The Helper is, of course, a new category of attacker: it could misbehave and retain the "A" or "B" values, or an intruder might modify its code to do the same, or an eavesdropper might see "A" or "B" in transit. Knowledge of "A" allows an attack limited by the first PBKDF step. Knowledge of both "B" and the WUK allows an attack limited by the second PBKDF step. In both cases, the attack is no better than the one available to the Primary-Server-And-Friends in the only-PBKDF design.

The significant advantage, however, is that ex-post-facto attacks do not work. Once the Helper has correctly forgotten A and B, the window of vulnerability is closed. The hopeful attacker must compromise the Helper before the user begins their initial setup on a new browser, and must retain control until after the one-second window has closed. The Helper has zero long-term state and finishes each job in one second. This enables some useful security techniques, such as booting from read-only media and restarting the system at frequent intervals to "shake out" any intruders.

As with the PBKDF-only design, the Storage Server must remember the long-term WUK value to function correctly, however in this proposal the WUK does not provide the same low-cost attack vector.

(caveats: you should always be skeptical of models that claim to produce actual numbers. All the dollar costs here are intended as rough order-of-magnitude estimates, and various factors could result in excursions either way. For example, EC2 "t1.micro" instances might work just as well, and are 4x cheaper. Specialized hardware could compute scrypt() cheaper than an EC2 instance.)

local scrypt

Native Implementation of scrypt

For native implementations of the client-side protocol, the story is even better.
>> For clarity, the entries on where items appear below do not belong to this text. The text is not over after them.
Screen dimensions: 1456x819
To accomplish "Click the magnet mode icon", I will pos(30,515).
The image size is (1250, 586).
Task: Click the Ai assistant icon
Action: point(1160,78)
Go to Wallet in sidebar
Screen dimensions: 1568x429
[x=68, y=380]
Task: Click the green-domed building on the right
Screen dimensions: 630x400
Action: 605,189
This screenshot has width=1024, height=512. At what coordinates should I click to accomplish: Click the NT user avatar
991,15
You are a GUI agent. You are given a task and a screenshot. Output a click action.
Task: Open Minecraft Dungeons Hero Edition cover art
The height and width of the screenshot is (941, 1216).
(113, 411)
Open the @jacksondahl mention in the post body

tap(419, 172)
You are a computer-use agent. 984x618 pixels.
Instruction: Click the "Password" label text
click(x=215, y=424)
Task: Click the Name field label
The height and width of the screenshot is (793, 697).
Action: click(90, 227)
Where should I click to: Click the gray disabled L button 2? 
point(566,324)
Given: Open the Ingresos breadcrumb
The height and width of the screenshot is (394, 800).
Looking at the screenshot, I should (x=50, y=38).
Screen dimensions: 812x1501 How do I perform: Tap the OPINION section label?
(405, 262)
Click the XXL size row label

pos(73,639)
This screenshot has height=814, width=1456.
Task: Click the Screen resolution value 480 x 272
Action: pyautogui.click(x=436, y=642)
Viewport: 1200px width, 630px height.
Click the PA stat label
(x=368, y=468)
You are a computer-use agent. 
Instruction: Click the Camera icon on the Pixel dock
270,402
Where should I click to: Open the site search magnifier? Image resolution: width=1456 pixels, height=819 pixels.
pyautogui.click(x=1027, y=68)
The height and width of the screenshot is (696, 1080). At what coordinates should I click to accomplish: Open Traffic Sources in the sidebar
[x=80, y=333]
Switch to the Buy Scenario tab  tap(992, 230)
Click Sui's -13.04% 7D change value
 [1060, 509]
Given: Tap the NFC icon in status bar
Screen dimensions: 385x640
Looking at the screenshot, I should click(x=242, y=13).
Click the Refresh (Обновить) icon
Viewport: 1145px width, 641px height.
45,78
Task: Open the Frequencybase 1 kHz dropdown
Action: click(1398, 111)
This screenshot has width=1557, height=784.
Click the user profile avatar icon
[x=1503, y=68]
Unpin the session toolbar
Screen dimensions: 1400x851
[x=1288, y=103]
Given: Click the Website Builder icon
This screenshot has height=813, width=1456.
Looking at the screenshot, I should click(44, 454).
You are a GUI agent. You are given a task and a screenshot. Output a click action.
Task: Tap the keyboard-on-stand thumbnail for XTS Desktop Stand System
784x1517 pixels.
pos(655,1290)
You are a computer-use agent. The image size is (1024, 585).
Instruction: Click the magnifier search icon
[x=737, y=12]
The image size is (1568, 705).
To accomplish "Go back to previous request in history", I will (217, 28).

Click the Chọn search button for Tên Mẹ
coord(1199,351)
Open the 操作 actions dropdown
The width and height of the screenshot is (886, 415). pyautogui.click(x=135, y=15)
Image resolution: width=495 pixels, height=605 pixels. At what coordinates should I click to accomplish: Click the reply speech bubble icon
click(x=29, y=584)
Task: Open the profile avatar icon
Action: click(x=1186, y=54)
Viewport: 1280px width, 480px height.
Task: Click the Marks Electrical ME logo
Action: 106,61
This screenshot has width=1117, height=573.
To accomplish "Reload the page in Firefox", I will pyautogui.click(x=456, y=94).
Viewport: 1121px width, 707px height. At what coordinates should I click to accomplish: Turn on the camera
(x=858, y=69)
These implementations can skip the Helper entirely, and perform scrypt in fast C++ code. The user cost is roughly the same (minus the latency of contacting the Helper).

Attacker costs for native-scrypt

However this completely removes the Helper-based attack, leaving only the $258k expensive WUK-based attack, available only to Server-and-Friends. In the long run, when all browsers have native implementations, this is a great position to occupy.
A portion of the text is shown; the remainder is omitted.